Schon den halben Nachmittag überlege ich, wie ich hier am Besten an Geld komme. In Leeds gab es genug Gelegenheiten, das Portmonee aufzugpolstern. Aber hier in Edinburn sieht das Ganze etwas anders aus. Soweit ich weiß, gibt es hier kaum Bars oder Clubs in der Nähe. Mal ehrlich, hier gibt es nur einen einzigen Bäcker, der vor 7 Uhr geöffnet hat. Und der lachhaft kleine Supermarkt schließt pünktlich um 19 Uhr. Kurz gesagt, meine Möglichkeiten sind sehr begrenzt.

  „Hey Killian!“, reißt mich die helle Stimme dieser Rebecca aus meinen Überlegungen.

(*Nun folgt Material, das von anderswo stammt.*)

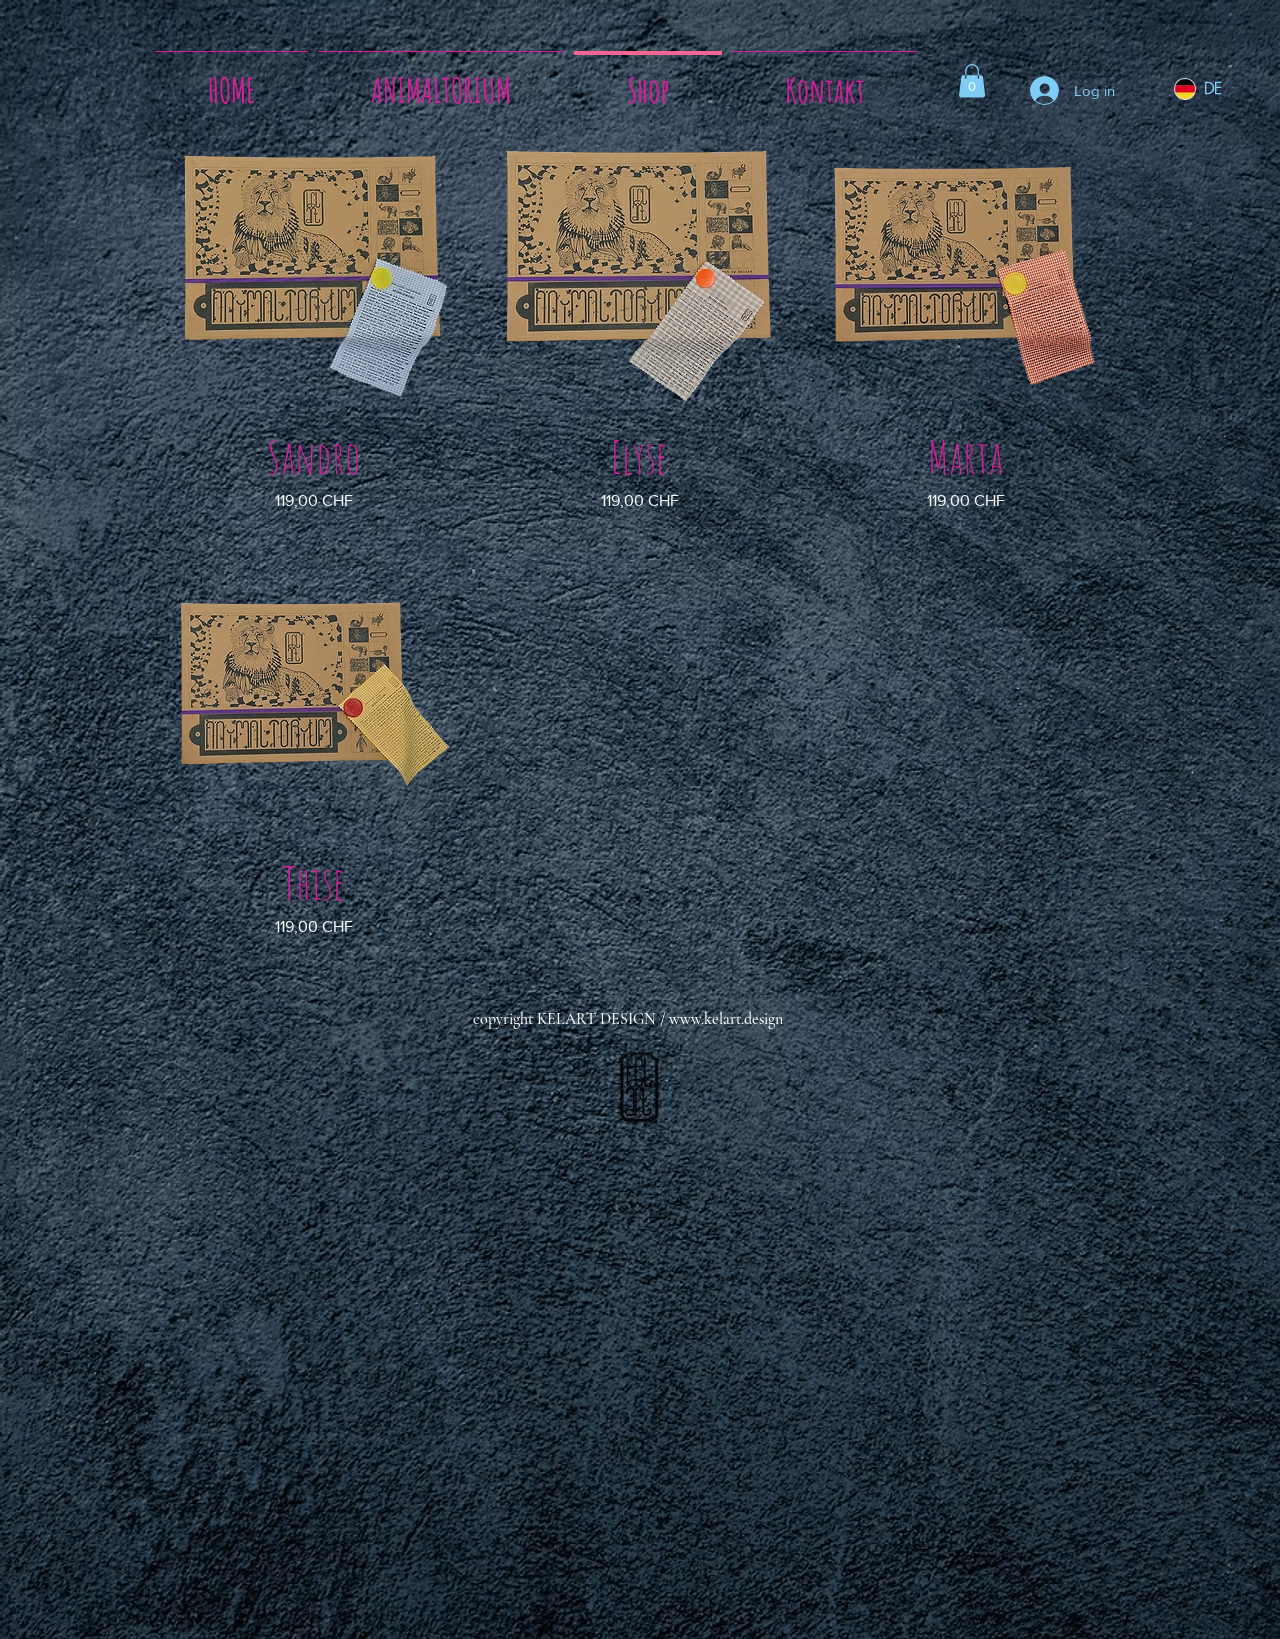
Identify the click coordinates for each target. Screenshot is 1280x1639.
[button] (972, 80)
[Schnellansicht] (314, 275)
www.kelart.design (726, 1019)
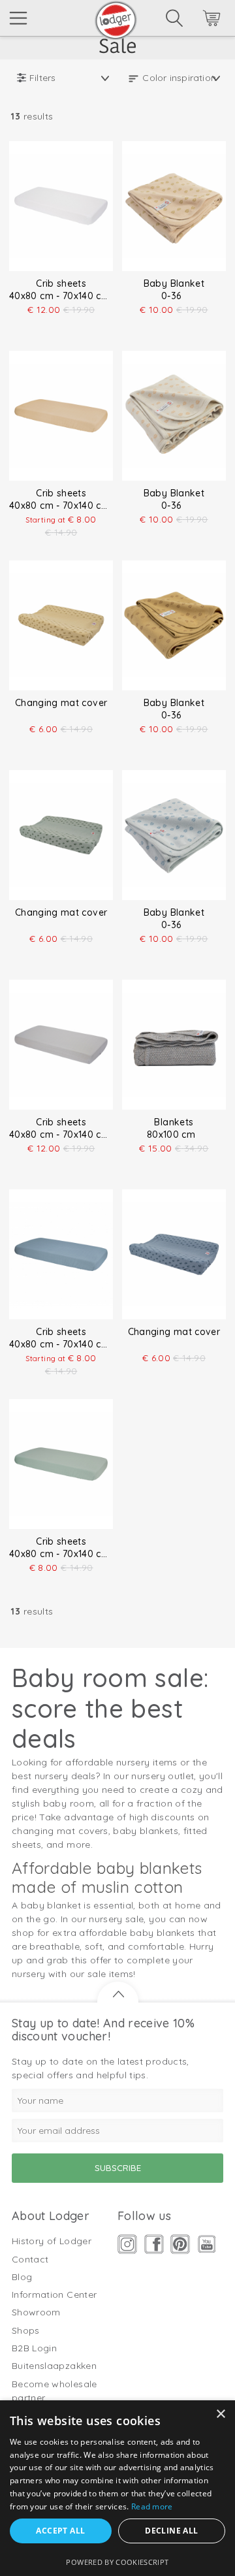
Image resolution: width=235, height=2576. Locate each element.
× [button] (220, 2414)
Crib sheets (61, 283)
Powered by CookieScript (117, 2562)
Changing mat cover (61, 703)
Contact (30, 2259)
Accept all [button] (60, 2530)
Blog (22, 2277)
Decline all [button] (171, 2530)
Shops (26, 2330)
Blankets (173, 1122)
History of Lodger (51, 2241)
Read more (152, 2506)
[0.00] (193, 20)
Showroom (36, 2312)
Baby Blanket (174, 283)
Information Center (54, 2294)
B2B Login (34, 2348)
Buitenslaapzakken (54, 2366)
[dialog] (117, 2488)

Kurz nicke ich ihr zu, bevor ich ein bisschen schneller laufe, um beschäftigt zu wirken. 
Und da fällt bei mir der Groschen. Hatte Rebecca nicht etwas von einem Treffen am Pier erzählt? Nachdenklich ziehe ich die Augenbrauen zusammen. Doch, ich bin mir sicher, dass sie was vom Pier erzählt hat.

  „Ähm Rebecca!“ , rufe ich, worauf sie lächelnd auf mich zukommt, „Wo trefft ihr euch am Freitag nochmal?“

Ihr Lächeln wird breiter.

„An der alten Anlegestelle unten am Hafen. Das ist nicht schwer zu finden, einfach die Dam Road entlang. Von hier aus sind es keine 15 Minuten. Hast es dir überlegt und schaust auch vorbei?“

„Ja, mal schauen. Bis dann“, verabschiede ich mich schnell, denn die Idee in meinem Kopf ist mittlerweile ziemlich ausgereift.

Am Hafen gibt es Schiffe. Wo Schiffe sind, sind Seefahrer, und wo verbringen die ihre Zeit? In Hafenkneipen. Genau das, was ich jetzt brauche.
Also mache ich mich auf den Weg runter ans Pier, meinen Lebensstandard etwas aufpolieren.
Es dauert tatsächlich nicht lange bis ich das Schreien der Möwen höre und das Salz in der Luft regelrecht schmecken kann. Über ein paar modrige Planken, vorbei an drei kleinen, bunt gestrichenen Fressbuden, kommt man direkt an die Anlegestellen. Um diese Uhrzeit ist hier nichts los, doch aus einem der Backsteingemäuer weiter rechts kann ich leise Musik hören. Das ist dann wohl der Ort, den ich suche.
Schwungvoll öffne ich die Holztür. Im selben Moment stößt mir ein Gemisch aus Schweiz, Zigaretten und Schnaps entgegen. An der Bar sitzen ein paar ältere Männer, die auf dem kleinen Fernsehen an der Wand hinter dem Tresen ein Footballspiel mitverfolgen. Neben der Tür zur Toilette kauert ein anderer Mann betrunken und alleine über seinem Bierkrug. Im hinteren Bereich sitzt eine Gruppe Seemänner kartenspielend an einem runden Tisch.
Mit wenigen Schritten stehe ich bei ihnen.

„Ist der Platz noch frei?“, frage ich wortkarg, während ich den freien Stuhl an der Lehne zurückziehe.

  „Jungchen, wir spielen hier nicht zum Spaß“, antwortet einer der Kerle mit einem Zahnstocher im Mundwinkel.

  Unbeeindruckt setze ich mich.

  „Ich spiele nie zum Spaß“, entgegen ich ihm, „Also, Omaha oder Texas Hold’em?“

„Texas Hold’em, Blind ist bei 50 Pfund“, knurrt mein Nebenmann.

  „Dann los“, entgegne ich, während ich den Schein auf den Tisch werfe.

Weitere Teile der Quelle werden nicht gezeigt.